● **Given instruction 1**:
Reproduce the apple journal entry from "Below: Rebecca's initial" to "growing cider apples.".
● **Given instruction 2**:
Answer these from the apple journal entry:
(a) Which week of cherry harvest is Mount Ephraim in?
(b) Where is Chris Hunt's farm?
(c) To which region is the cider sent for bottling and labeling?
● **Given instruction 3**:
Carry the apple journal entry forward from its last sentence.

● **Excerpted text**:
As we enter July, The English Apple Man takes a look at what's going on!
The Big Story this week is the launch of the British Cherry Season.
Below: Cherry pictures sent to me by Steve 'Cherryman' Castle, manager at Mount Ephraim in Herne Hill
Mount Ephraim is one of the earlier Cherry sites and Steve told me they are into their third week of cherry harvest. Come September the last cherries will be picked in Scotland. Prospects for GB Cherries are very good!
Today Friday 2nd July, The English Apple Man introduced Professor Rebecca Cassidy to Cider apple producer Chris Hunt at his farm at Sedlescombe in East Sussex. As mentioned in earlier EAM Journals, Rebecca is researching the apple industry for a three year Anthropology report.
Below: Rebecca's initial contact with me, back in February
"I'm an anthropologist, and I'm in the fortunate position of having funding to work on apples for the next three years. I'm writing to ask for your help! I really hope that's okay. I'm certain that you are very busy, and I don't want to impose, but at the same time I think that you are the best person to ask about apples - what I need to know and how I should go about finding it out! I love your website and I particularly enjoy the fact that you are so curious about everything to do with apples. I feel the same way"
Below: Chris Hunt and Professor Rebecca Cassidy 'getting to know you'
After introductions to Chris Hunt and his sons Stuart and James, The English Apple Man enjoyed a coffee with Hazel Hunt while Chris and Rebecca discussed the 'whys and wherefores' of growing cider apples.
The Cider apples are grown, pressed and made into Cider at the farm, before sending to the West Midlands (Cider Country) for bottling & labelling, then returned to Hunts for sales and distribution. On our arrival today a large batch of palleted bottles had just been unloaded.
Below: left; pallets of bottled cider in the yard and right; James Hunt transfers pallets into storage!

● **Data lines**:
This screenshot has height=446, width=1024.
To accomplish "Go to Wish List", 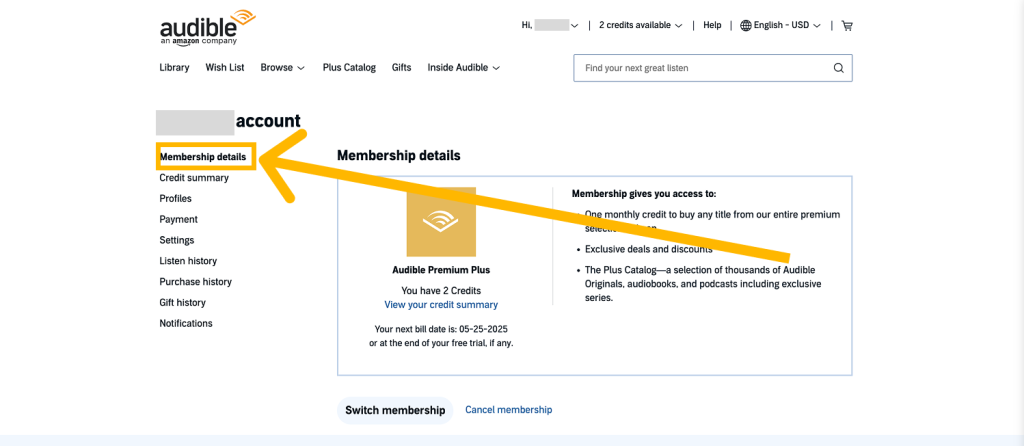I will coord(225,68).
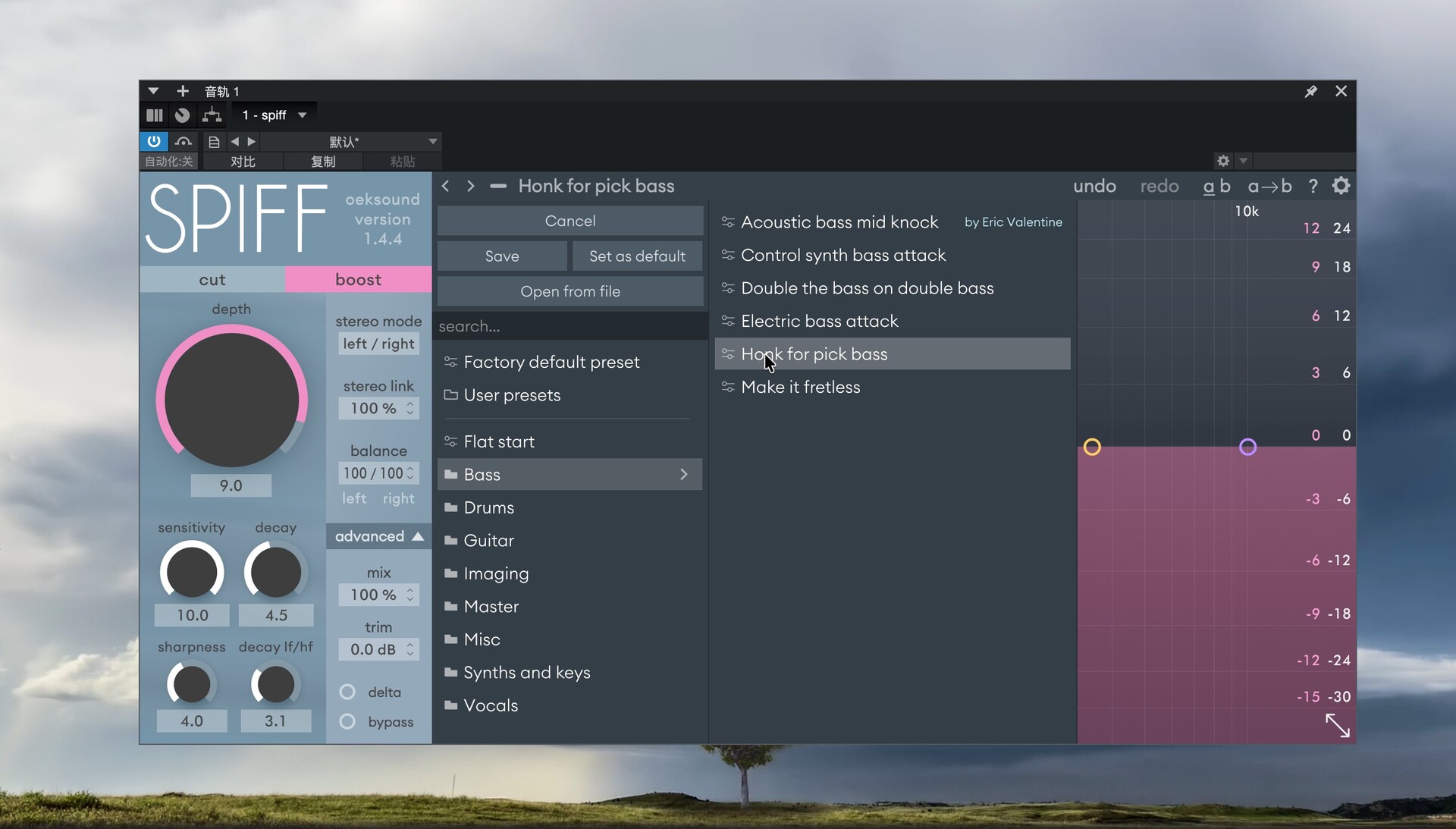The height and width of the screenshot is (829, 1456).
Task: Go to previous preset with left chevron
Action: (446, 186)
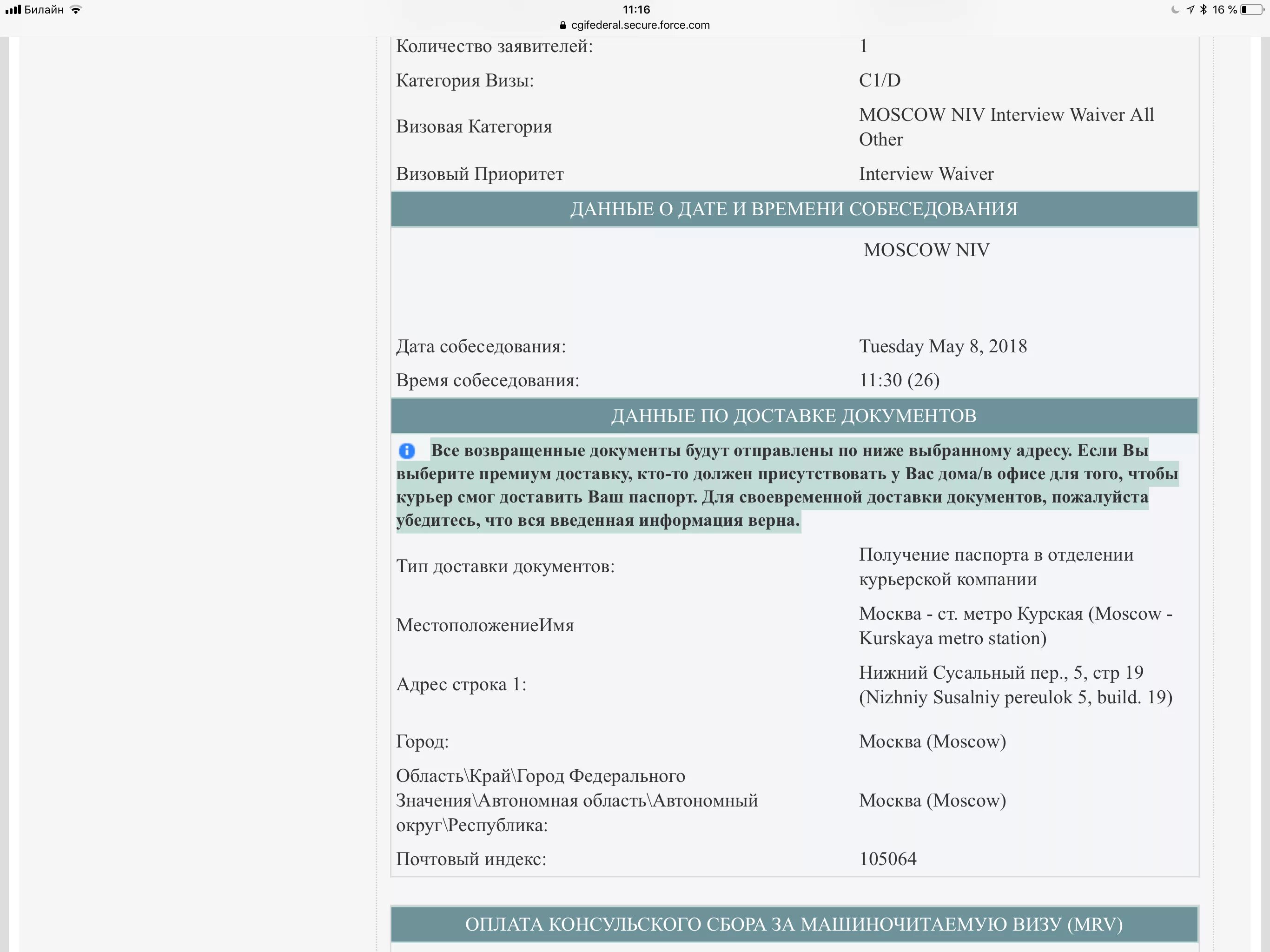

● **Final answer 1**:
Below: Rebecca's initial contact with me, back in February
"I'm an anthropologist, and I'm in the fortunate position of having funding to work on apples for the next three years. I'm writing to ask for your help! I really hope that's okay. I'm certain that you are very busy, and I don't want to impose, but at the same time I think that you are the best person to ask about apples - what I need to know and how I should go about finding it out! I love your website and I particularly enjoy the fact that you are so curious about everything to do with apples. I feel the same way"
Below: Chris Hunt and Professor Rebecca Cassidy 'getting to know you'
After introductions to Chris Hunt and his sons Stuart and James, The English Apple Man enjoyed a coffee with Hazel Hunt while Chris and Rebecca discussed the 'whys and wherefores' of growing cider apples.

● **Final answer 2**:
(a) The third week.
(b) Sedlescombe, in East Sussex.
(c) The West Midlands.

● **Final answer 3**:
For an in depth look at Chris Hunt and his Cider business, click on CHRIS HUNT CIDER
This afternoon, I drove to Sandhurst in Kent (half an hour away) to buy my first British Cherries of 2021.
Michael Dallaway has been growing Cherries at Sandhurst and Northiam for many years, following on in his 'late' father Fred's footsteps. In addition to growing and selling his cherries locally, he also runs 'Rent a Cherry Tree'
Below: left; Dallaways Roadside Stall and right; young saleslady, with my cherry punnets.
Below: left & right; Cherries and associated products on display. In addition to cherries, the EAM bought a bottle of Cherry Vodka
In earlier Journals the fruit set indicated little or no early thinning required, and today a very large grower told me it was the first time for very many years that he had not applied any chemical thinners. The standard late 'quality thin' will enable the removal of any sub standard fruit.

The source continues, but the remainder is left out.